KMP prefix function for pattern “abababab” final value for last position is:
A) 6
B) 7
C) 5
D) 4
Answer: A
Solution: Longest proper prefix-suffix for “abababab” of length 8 is 6.
In a hash table with chaining, to guarantee O(1) expected search time, you should maintain load factor α = n/m as:
A) O(1) (constant)
B) Θ(n)
C) Θ(m)
D) Θ(log n)
Answer: A
Solution: Keep α = O(1) by resizing → expected O(1).
For two sorted arrays of sizes p=100 and q=900, finding median by divide and conquer (log-min algorithm) has time complexity:
A) O(log 100)
B) O(log 900)
C) O(log 100 + log 900)
D) O(1)
Answer: A
Solution: Complexity is O(log min(p,q)) = O(log 100).
Using binary search on answer technique (parametric search) to minimize f(x) over integer x ∈ [1,10^6] takes how many oracle calls to get exact integer optimum?
A) ≈ 20
B) ≈ 10
C) ≈ 30
D) ≈ 60
Answer: A
Solution: log2(10^6) ≈ 20.
In a sorted circular linked list of n nodes (no head pointer), searching for a value requires on average:
A) O(1)
B) O(log n)
C) O(n)
D) O(n log n)
Answer: C
Solution: No random access → linear scan.
For binary search on a monotonic predicate over integer range [0, 2^20], to find first true, maximum iterations ≈
A) 20
B) 21
C) 19
D) 10
Answer: B
Solution: Need ⌈log2(2^20 +1)⌉ = 21.
Searching k nearest neighbors in high dimension d suffers from curse of dimensionality.
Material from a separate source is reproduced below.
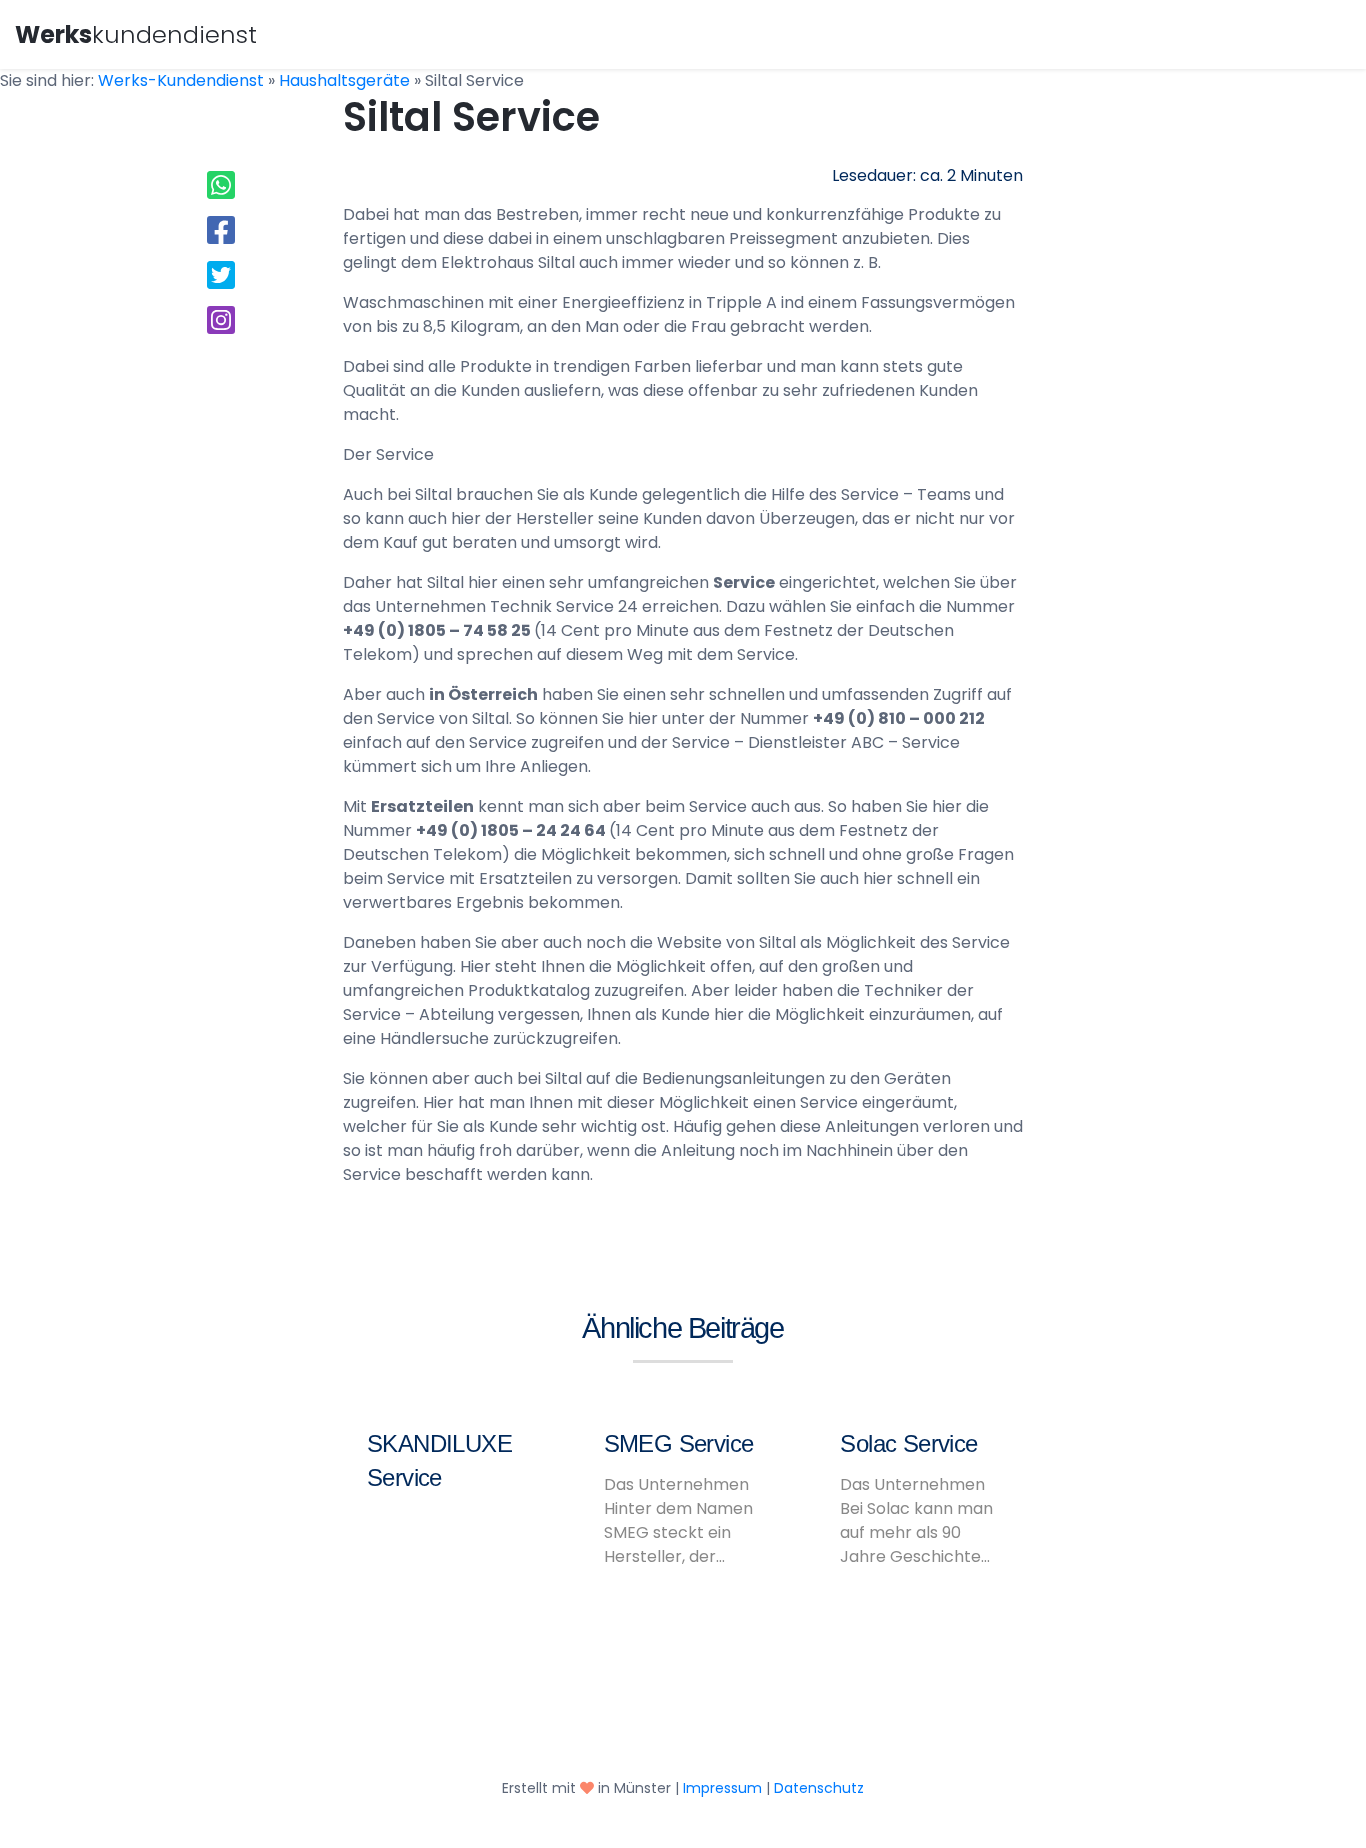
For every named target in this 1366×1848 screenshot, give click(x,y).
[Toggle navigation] (1323, 32)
Using KD-tree expected query time degrades to:
A) O(log n) always
B) O(n^{1-1/d}) approx
C) O(n) for large d
D) O(1)
Answer: C
Solution: For large d KD-tree often degrades to linear O(n).
In substring search, Z-algorithm preprocesses pattern+text combined in time:
A) O(n+m)
B) O(nm)
C) O(n log m)
D) O(n + m log m)
Answer: A
Solution: Z algorithm runs in linear time.
A sorted list with 100 elements uses interpolation search. If elements are uniformly distributed, expected probes to locate a random element is approximately:
A) log n
B) log log n
C) 1
D) √n
Answer: B
Solution: Interpolation average ~ O(log log n).
Searching in an AVL tree of n nodes takes worst-case time:
A) O(log n)
B) O(n)
C) O(1)
D) O(log^2 n)
Answer: A
Solution: AVL tree height = O(log n) → search O(log n).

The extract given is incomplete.